The programs and initiatives the First Peoples’ Cultural Foundation funds create jobs in which Indigenous people develop and apply their Indigenous expertise to contribute to B.C.’s economic growth. Program participants have gone on to work in a diversity of roles, as many of the skills and experiences gained through the programs and initiatives we fund have broad applications beyond the sector of Indigenous languages, arts and cultural heritage. As one of the few organizations that employ people specifically for their Indigenous knowledge and that supports a decolonized model of Indigenous economic development, the Foundation’s work is a crucial component of economic growth. 

Environmental Benefits

Beyond the incalculable benefits to Indigenous people, there are far-reaching benefits to the revitalization of Indigenous languages, arts and cultural heritage for all people. Indigenous languages, arts and cultures contain valuable traditional ecological knowledge that is crucially needed to inform environmental management strategies for navigating the climate emergency we are currently facing. If Indigenous languages and cultures are lost, the environmental knowledge contained within them cannot be accessed until the languages and cultures are living again. 

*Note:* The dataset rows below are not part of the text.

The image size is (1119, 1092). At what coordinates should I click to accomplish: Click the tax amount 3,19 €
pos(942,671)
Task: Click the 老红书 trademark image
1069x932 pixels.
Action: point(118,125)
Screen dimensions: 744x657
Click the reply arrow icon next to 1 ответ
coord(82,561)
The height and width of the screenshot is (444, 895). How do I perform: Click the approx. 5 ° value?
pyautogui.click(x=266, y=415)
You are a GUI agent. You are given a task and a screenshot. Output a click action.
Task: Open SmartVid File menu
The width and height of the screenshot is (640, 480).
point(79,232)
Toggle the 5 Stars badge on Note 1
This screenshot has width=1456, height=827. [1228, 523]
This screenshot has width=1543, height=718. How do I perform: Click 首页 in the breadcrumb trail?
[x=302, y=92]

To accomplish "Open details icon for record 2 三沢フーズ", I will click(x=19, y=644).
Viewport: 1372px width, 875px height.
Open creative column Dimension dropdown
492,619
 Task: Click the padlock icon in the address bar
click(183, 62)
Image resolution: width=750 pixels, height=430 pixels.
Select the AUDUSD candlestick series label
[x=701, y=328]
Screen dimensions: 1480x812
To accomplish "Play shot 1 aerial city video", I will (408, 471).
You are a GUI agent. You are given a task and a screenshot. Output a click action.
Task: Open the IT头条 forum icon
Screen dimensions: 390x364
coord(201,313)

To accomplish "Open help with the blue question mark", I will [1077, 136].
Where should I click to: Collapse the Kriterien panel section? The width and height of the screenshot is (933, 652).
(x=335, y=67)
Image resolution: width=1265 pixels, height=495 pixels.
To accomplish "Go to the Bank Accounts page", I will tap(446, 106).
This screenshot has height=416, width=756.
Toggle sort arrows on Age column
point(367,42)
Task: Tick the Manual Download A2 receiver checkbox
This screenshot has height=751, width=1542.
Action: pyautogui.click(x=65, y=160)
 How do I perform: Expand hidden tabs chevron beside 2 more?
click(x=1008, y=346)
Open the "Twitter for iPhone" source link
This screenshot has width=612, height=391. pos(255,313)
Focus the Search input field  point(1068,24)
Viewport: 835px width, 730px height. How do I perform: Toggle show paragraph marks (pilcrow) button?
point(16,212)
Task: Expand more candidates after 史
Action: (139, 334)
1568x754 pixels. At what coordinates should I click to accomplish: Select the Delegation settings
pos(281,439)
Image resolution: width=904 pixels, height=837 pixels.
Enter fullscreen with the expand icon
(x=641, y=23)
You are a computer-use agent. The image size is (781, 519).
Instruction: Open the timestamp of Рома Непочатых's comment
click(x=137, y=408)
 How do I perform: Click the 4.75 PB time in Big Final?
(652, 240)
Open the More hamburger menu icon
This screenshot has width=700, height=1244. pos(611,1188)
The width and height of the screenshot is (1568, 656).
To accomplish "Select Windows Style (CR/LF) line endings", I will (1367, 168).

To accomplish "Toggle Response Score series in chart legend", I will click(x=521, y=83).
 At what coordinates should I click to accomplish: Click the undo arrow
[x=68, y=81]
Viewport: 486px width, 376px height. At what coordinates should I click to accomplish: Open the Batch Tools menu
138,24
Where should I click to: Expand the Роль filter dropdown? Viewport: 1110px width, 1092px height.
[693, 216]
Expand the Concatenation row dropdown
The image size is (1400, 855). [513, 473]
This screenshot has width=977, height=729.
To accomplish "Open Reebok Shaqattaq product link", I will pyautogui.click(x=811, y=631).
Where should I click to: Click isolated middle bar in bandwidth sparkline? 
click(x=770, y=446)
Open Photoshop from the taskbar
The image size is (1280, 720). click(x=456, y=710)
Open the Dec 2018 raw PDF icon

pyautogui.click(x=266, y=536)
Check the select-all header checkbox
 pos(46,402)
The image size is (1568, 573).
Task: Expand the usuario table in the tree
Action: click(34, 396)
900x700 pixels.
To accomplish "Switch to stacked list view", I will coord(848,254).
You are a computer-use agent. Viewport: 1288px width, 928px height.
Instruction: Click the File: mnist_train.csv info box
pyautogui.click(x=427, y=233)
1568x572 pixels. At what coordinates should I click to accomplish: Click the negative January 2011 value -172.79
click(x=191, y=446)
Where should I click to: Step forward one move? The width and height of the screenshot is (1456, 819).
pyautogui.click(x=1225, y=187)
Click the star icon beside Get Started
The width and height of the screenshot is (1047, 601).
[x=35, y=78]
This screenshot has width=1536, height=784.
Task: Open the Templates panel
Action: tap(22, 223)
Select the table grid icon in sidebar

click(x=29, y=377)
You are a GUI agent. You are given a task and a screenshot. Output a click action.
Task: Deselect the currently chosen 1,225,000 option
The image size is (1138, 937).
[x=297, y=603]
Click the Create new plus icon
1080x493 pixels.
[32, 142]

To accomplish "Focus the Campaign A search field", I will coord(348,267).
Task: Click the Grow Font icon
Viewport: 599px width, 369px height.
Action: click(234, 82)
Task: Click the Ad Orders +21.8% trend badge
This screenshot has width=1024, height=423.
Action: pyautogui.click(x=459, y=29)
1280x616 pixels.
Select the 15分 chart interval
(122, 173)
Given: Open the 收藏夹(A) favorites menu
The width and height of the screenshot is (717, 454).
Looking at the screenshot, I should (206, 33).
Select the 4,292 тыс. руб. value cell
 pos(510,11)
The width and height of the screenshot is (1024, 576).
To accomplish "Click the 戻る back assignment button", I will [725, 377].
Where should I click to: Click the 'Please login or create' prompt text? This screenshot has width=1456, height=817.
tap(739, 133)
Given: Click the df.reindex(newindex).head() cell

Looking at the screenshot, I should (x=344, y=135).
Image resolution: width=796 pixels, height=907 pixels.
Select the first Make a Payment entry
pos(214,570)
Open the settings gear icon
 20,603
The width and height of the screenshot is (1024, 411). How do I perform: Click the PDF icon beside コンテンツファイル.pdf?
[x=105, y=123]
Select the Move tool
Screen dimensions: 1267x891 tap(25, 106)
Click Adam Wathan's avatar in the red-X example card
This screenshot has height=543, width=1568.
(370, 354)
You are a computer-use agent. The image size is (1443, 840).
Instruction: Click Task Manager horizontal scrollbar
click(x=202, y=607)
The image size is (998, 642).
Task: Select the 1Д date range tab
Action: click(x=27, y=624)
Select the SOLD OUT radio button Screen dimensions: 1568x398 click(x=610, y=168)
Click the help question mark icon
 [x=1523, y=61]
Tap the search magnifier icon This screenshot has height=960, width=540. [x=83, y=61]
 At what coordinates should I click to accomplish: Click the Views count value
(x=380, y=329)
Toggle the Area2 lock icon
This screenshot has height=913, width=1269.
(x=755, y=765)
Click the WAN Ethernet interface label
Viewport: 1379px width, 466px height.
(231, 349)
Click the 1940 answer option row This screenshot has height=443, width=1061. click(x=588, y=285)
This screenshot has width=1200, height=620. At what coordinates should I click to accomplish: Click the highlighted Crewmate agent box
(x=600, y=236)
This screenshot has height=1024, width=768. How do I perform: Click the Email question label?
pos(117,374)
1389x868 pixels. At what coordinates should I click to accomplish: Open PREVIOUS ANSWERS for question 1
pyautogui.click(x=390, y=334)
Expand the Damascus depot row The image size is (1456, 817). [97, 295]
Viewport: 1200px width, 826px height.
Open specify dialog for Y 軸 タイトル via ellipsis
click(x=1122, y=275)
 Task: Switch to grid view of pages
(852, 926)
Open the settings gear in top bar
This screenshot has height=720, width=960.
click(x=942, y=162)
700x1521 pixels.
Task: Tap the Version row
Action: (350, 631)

“If we can help our First Nations people to have a language of their own, they’ll have their own laws and beliefs that will help the future generations to allow this land to be well. We don’t have to destroy it all. It can be here for the future generations; that’s built into our languages.” 

J, SINTEN John Elliott
Elder and Knowledge Keeper (Tsartlip First Nation)

Health and Social Benefits

Language is interconnected with identity, culture and community. Language loss has been linked to mental and physical health disparities, while a connection to one’s language has been shown to be a protective factor for community health and wellness. Language and culture support strong and thriving Indigenous communities. 

Indigenous Rights

Indigenous languages, arts and cultural heritage contain our rules for governance, our health and social systems, and our land management practices. Our languages, arts and cultural heritage are at the heart of self-determination and self-governance and demonstrate our connection and inherent rights to the lands and waters we call home. By supporting the resurgence of our languages, arts and cultural heritage, you are supporting our inherent rights in alignment with the United Nations Declaration on the Rights of Indigenous Peoples. 

“As far as I’m concerned, language is our first birthright; we are born into the language, none of us own the language; we belong to the land, we don’t own the land; we have a sacred responsibility. Our belief system comes out in our language and knowledge.”